Ricoverata all'ospedale di Tel Aviv, Lifshitz ha ripercorso la segnante esperienza che ha vissuto in prima persona. Lo ha fatto in una conferenza stampa, con al suo fianco la figlia Sharone, che la aiutava a tradurre dall'ebraico in inglese.
Dalle sue parole emerge un racconto ancora carico di paura: rapita dal kibbutz di Nir Oz, è stata portata "in moto" nelle profondità dei "tunnel" della Striscia di Gaza.
Una volta nei tunnel, delle "ragnatele" come dice lei, gli ostaggi sono stati costretti a camminare per diversi chilometri su terreni umidi. Qualcosa di estremamente faticoso per l'85enne, che ha problemi di mobilità ed è costretta alla sedia a rotelle.
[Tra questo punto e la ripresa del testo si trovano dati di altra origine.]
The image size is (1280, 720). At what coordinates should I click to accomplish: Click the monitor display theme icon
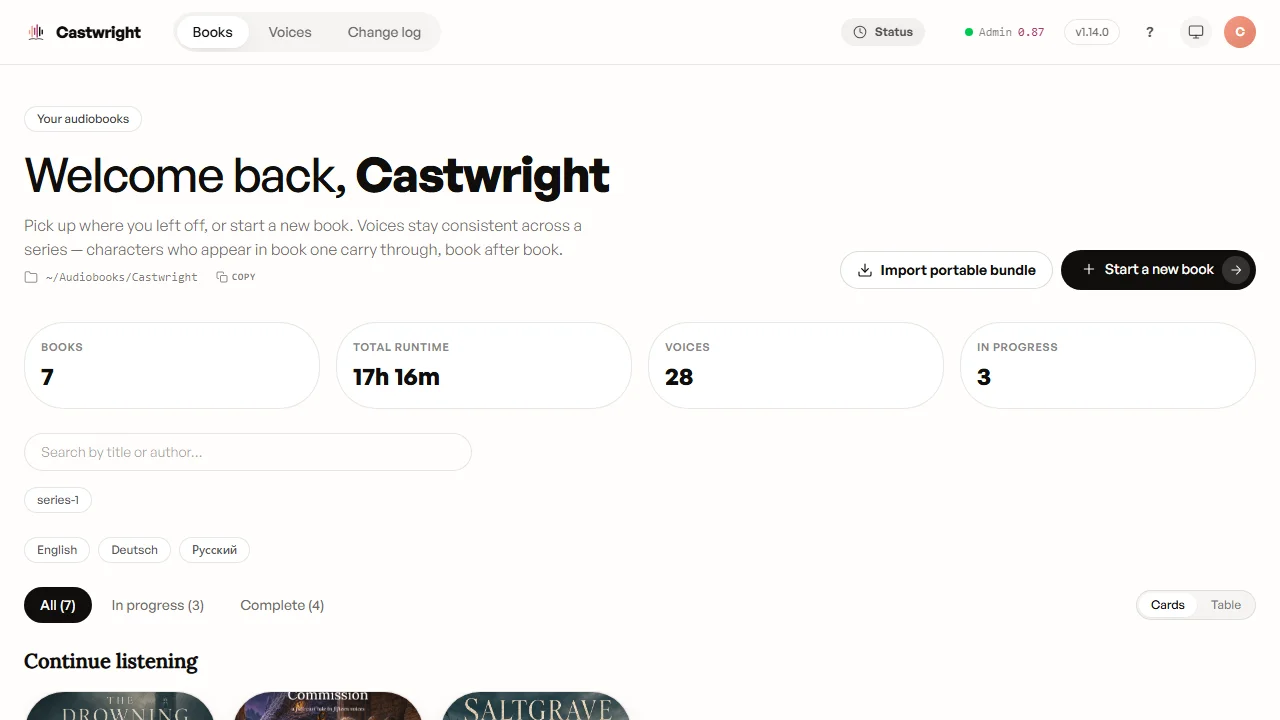pyautogui.click(x=1195, y=32)
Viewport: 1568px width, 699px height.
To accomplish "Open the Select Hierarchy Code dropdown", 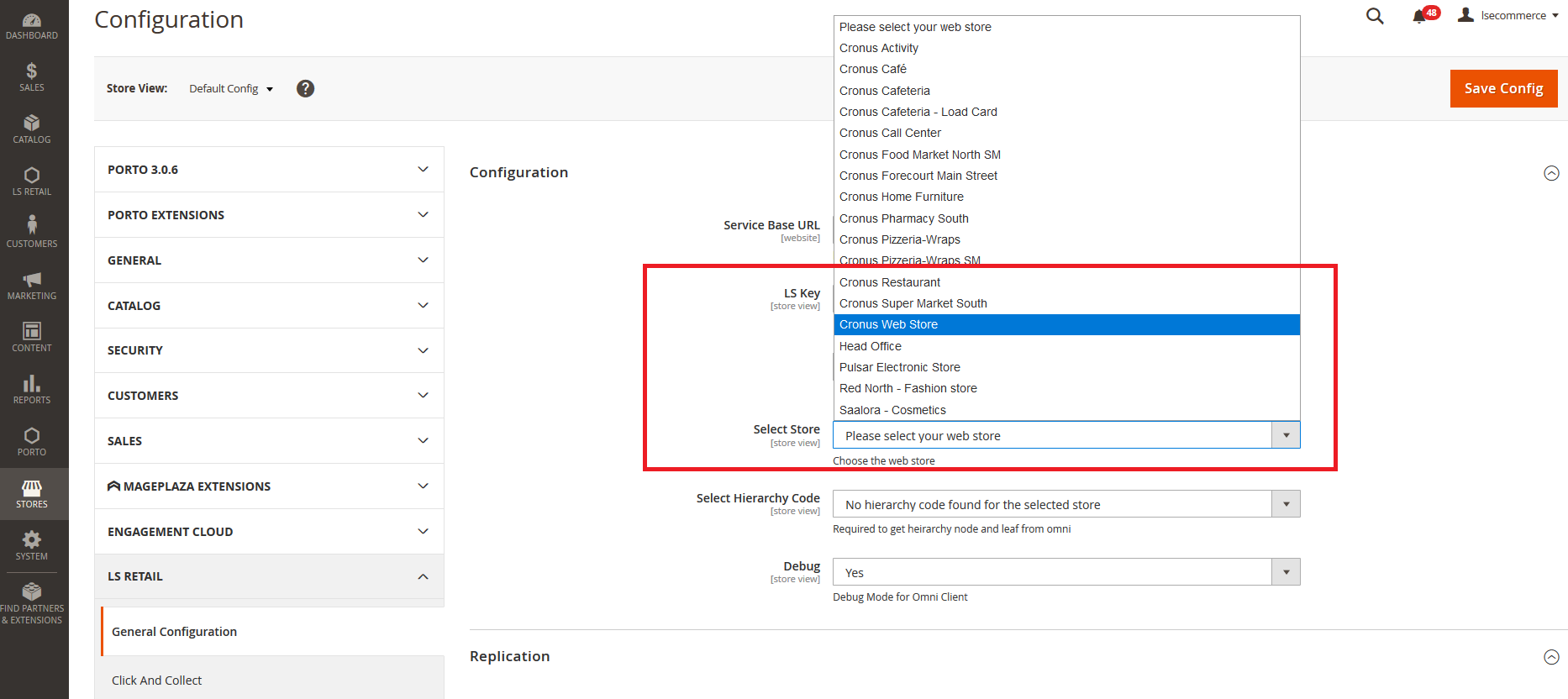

Giunti a destinazione, Lifshitz ha spiegato che i miliziani di Hamas hanno trattato "gentilmente" gli ostaggi e "si sono presi cura" dei loro bisogni.
Agli ostaggi sono stati sottratti i gioielli e l'orologio, ma gli è stato concesso di nutrirsi e lavarsi.
Mentre Yocheved è stata liberata, suo marito è ancora prigioniero di Hamas, insieme ad altri 220 ostaggi sequestrati lo scorso 7 ottobre.
A detta della testimone, il gruppo sembrava "davvero preparato" e pareva dunque che l'operazione fosse stata pianificata nei minimi dettagli. Poi è arrivata l'accusa all'Idf, le forze di difesa israeliane: "non ha preso sul serio" la minaccia di Hamas. La recinzione al confine, costata miliardi, non è servita a proteggere i cittadini israeliani.
Prosegue intanto la ricerca di informazioni da parte di Israele sugli ostaggi. Nella zona di Khan Yunes, a sud di Gaza, sono circolati dei volantini nei quali è formulata una richiesta alla popolazione locale. L'obiettivo è ricevere notizie utili alle ricerche degli israeliani tenuti in ostaggio nella Striscia.